## Required action
Copy the lines below word for word.

## Data
---*---

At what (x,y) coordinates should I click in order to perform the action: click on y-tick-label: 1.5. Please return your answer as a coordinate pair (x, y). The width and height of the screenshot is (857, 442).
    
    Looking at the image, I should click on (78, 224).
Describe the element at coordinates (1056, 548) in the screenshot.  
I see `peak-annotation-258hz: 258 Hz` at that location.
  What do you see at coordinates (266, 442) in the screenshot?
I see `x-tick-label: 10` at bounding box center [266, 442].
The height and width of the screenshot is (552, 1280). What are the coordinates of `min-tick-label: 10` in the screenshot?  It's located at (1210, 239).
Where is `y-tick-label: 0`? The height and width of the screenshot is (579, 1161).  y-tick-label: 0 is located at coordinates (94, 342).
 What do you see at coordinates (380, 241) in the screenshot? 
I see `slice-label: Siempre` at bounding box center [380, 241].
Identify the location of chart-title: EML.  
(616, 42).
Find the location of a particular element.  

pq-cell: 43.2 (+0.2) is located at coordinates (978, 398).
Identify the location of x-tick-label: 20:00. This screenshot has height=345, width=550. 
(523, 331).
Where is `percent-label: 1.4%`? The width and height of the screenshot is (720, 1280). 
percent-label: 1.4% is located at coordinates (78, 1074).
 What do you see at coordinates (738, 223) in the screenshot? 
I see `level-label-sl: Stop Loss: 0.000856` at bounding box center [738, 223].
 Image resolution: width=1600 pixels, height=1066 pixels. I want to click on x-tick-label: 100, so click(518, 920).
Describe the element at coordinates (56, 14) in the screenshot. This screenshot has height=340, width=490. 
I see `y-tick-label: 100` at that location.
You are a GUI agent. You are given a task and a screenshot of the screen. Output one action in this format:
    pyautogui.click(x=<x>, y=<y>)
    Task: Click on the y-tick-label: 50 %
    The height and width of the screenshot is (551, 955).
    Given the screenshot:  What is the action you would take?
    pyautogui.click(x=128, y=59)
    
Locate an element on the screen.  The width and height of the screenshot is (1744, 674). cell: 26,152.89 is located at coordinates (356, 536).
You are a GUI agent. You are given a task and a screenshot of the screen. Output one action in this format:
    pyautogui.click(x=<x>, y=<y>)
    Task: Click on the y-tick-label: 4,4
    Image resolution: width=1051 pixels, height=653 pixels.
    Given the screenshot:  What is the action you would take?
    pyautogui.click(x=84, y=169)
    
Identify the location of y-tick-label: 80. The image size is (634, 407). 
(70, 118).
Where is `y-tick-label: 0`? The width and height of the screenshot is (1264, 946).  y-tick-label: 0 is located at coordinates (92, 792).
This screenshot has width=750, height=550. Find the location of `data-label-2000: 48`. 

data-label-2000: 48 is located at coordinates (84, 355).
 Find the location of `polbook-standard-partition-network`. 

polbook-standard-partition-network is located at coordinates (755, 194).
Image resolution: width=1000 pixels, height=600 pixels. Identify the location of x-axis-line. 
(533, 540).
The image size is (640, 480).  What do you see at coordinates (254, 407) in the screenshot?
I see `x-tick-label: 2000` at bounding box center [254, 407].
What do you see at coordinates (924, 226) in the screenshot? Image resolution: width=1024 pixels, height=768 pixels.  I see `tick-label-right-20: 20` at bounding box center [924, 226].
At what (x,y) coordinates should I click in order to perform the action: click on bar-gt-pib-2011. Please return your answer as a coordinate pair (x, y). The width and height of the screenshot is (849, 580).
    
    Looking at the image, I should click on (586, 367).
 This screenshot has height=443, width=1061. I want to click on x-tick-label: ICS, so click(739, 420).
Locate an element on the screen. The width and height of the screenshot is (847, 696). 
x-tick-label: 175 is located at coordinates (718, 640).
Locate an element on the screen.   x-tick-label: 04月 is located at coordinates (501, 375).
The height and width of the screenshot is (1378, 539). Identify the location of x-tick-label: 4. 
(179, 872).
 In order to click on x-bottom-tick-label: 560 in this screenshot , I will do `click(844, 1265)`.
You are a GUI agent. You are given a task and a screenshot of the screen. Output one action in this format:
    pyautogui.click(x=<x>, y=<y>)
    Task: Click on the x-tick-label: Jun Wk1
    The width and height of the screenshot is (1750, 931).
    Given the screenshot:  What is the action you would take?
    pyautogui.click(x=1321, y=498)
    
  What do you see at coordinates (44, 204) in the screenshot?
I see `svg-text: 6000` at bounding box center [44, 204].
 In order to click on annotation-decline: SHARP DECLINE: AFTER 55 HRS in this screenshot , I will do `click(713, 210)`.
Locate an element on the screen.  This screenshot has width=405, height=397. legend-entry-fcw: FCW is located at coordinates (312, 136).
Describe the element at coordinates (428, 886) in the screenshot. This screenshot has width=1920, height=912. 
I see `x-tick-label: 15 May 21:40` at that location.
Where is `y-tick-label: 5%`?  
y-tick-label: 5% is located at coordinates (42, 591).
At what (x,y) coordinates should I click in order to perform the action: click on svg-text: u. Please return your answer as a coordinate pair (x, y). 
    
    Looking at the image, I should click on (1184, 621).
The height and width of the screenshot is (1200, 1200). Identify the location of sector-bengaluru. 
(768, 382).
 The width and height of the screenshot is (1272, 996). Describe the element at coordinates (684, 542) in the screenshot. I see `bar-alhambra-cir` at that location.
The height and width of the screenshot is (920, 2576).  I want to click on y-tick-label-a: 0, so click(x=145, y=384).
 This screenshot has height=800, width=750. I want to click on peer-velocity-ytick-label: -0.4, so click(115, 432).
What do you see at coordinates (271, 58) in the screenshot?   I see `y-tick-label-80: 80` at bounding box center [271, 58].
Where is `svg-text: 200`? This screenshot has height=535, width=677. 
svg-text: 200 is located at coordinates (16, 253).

---*---

## Expected output
At what (x,y) coordinates should I click in order to perform the action: click on y-tick-label: 1.5. Please return your answer as a coordinate pair (x, y). The width and height of the screenshot is (857, 442).
    
    Looking at the image, I should click on (78, 224).
Describe the element at coordinates (1056, 548) in the screenshot.  
I see `peak-annotation-258hz: 258 Hz` at that location.
  What do you see at coordinates (266, 442) in the screenshot?
I see `x-tick-label: 10` at bounding box center [266, 442].
The height and width of the screenshot is (552, 1280). What are the coordinates of `min-tick-label: 10` in the screenshot?  It's located at (1210, 239).
Where is `y-tick-label: 0`? The height and width of the screenshot is (579, 1161).  y-tick-label: 0 is located at coordinates (94, 342).
 What do you see at coordinates (380, 241) in the screenshot? 
I see `slice-label: Siempre` at bounding box center [380, 241].
Identify the location of chart-title: EML.  
(616, 42).
Find the location of a particular element.  

pq-cell: 43.2 (+0.2) is located at coordinates (978, 398).
Identify the location of x-tick-label: 20:00. This screenshot has height=345, width=550. 
(523, 331).
Where is `percent-label: 1.4%`? The width and height of the screenshot is (720, 1280). 
percent-label: 1.4% is located at coordinates (78, 1074).
 What do you see at coordinates (738, 223) in the screenshot? 
I see `level-label-sl: Stop Loss: 0.000856` at bounding box center [738, 223].
 Image resolution: width=1600 pixels, height=1066 pixels. I want to click on x-tick-label: 100, so click(518, 920).
Describe the element at coordinates (56, 14) in the screenshot. This screenshot has height=340, width=490. 
I see `y-tick-label: 100` at that location.
You are a GUI agent. You are given a task and a screenshot of the screen. Output one action in this format:
    pyautogui.click(x=<x>, y=<y>)
    Task: Click on the y-tick-label: 50 %
    The height and width of the screenshot is (551, 955).
    Given the screenshot:  What is the action you would take?
    pyautogui.click(x=128, y=59)
    
Locate an element on the screen.  The width and height of the screenshot is (1744, 674). cell: 26,152.89 is located at coordinates (356, 536).
You are a GUI agent. You are given a task and a screenshot of the screen. Output one action in this format:
    pyautogui.click(x=<x>, y=<y>)
    Task: Click on the y-tick-label: 4,4
    Image resolution: width=1051 pixels, height=653 pixels.
    Given the screenshot:  What is the action you would take?
    pyautogui.click(x=84, y=169)
    
Identify the location of y-tick-label: 80. The image size is (634, 407). 
(70, 118).
Where is `y-tick-label: 0`? The width and height of the screenshot is (1264, 946).  y-tick-label: 0 is located at coordinates (92, 792).
This screenshot has width=750, height=550. Find the location of `data-label-2000: 48`. 

data-label-2000: 48 is located at coordinates (84, 355).
 Find the location of `polbook-standard-partition-network`. 

polbook-standard-partition-network is located at coordinates (755, 194).
Image resolution: width=1000 pixels, height=600 pixels. Identify the location of x-axis-line. 
(533, 540).
The image size is (640, 480).  What do you see at coordinates (254, 407) in the screenshot?
I see `x-tick-label: 2000` at bounding box center [254, 407].
What do you see at coordinates (924, 226) in the screenshot? Image resolution: width=1024 pixels, height=768 pixels.  I see `tick-label-right-20: 20` at bounding box center [924, 226].
At what (x,y) coordinates should I click in order to perform the action: click on bar-gt-pib-2011. Please return your answer as a coordinate pair (x, y). The width and height of the screenshot is (849, 580).
    
    Looking at the image, I should click on (586, 367).
 This screenshot has height=443, width=1061. I want to click on x-tick-label: ICS, so click(739, 420).
Locate an element on the screen. The width and height of the screenshot is (847, 696). 
x-tick-label: 175 is located at coordinates (718, 640).
Locate an element on the screen.   x-tick-label: 04月 is located at coordinates (501, 375).
The height and width of the screenshot is (1378, 539). Identify the location of x-tick-label: 4. 
(179, 872).
 In order to click on x-bottom-tick-label: 560 in this screenshot , I will do `click(844, 1265)`.
You are a GUI agent. You are given a task and a screenshot of the screen. Output one action in this format:
    pyautogui.click(x=<x>, y=<y>)
    Task: Click on the x-tick-label: Jun Wk1
    The width and height of the screenshot is (1750, 931).
    Given the screenshot:  What is the action you would take?
    pyautogui.click(x=1321, y=498)
    
  What do you see at coordinates (44, 204) in the screenshot?
I see `svg-text: 6000` at bounding box center [44, 204].
 In order to click on annotation-decline: SHARP DECLINE: AFTER 55 HRS in this screenshot , I will do `click(713, 210)`.
Locate an element on the screen.  This screenshot has width=405, height=397. legend-entry-fcw: FCW is located at coordinates (312, 136).
Describe the element at coordinates (428, 886) in the screenshot. This screenshot has width=1920, height=912. 
I see `x-tick-label: 15 May 21:40` at that location.
Where is `y-tick-label: 5%`?  
y-tick-label: 5% is located at coordinates (42, 591).
At what (x,y) coordinates should I click in order to perform the action: click on svg-text: u. Please return your answer as a coordinate pair (x, y). 
    
    Looking at the image, I should click on (1184, 621).
The height and width of the screenshot is (1200, 1200). Identify the location of sector-bengaluru. 
(768, 382).
 The width and height of the screenshot is (1272, 996). Describe the element at coordinates (684, 542) in the screenshot. I see `bar-alhambra-cir` at that location.
The height and width of the screenshot is (920, 2576).  I want to click on y-tick-label-a: 0, so click(x=145, y=384).
 This screenshot has height=800, width=750. I want to click on peer-velocity-ytick-label: -0.4, so click(115, 432).
What do you see at coordinates (271, 58) in the screenshot?   I see `y-tick-label-80: 80` at bounding box center [271, 58].
Where is `svg-text: 200`? This screenshot has height=535, width=677. 
svg-text: 200 is located at coordinates (16, 253).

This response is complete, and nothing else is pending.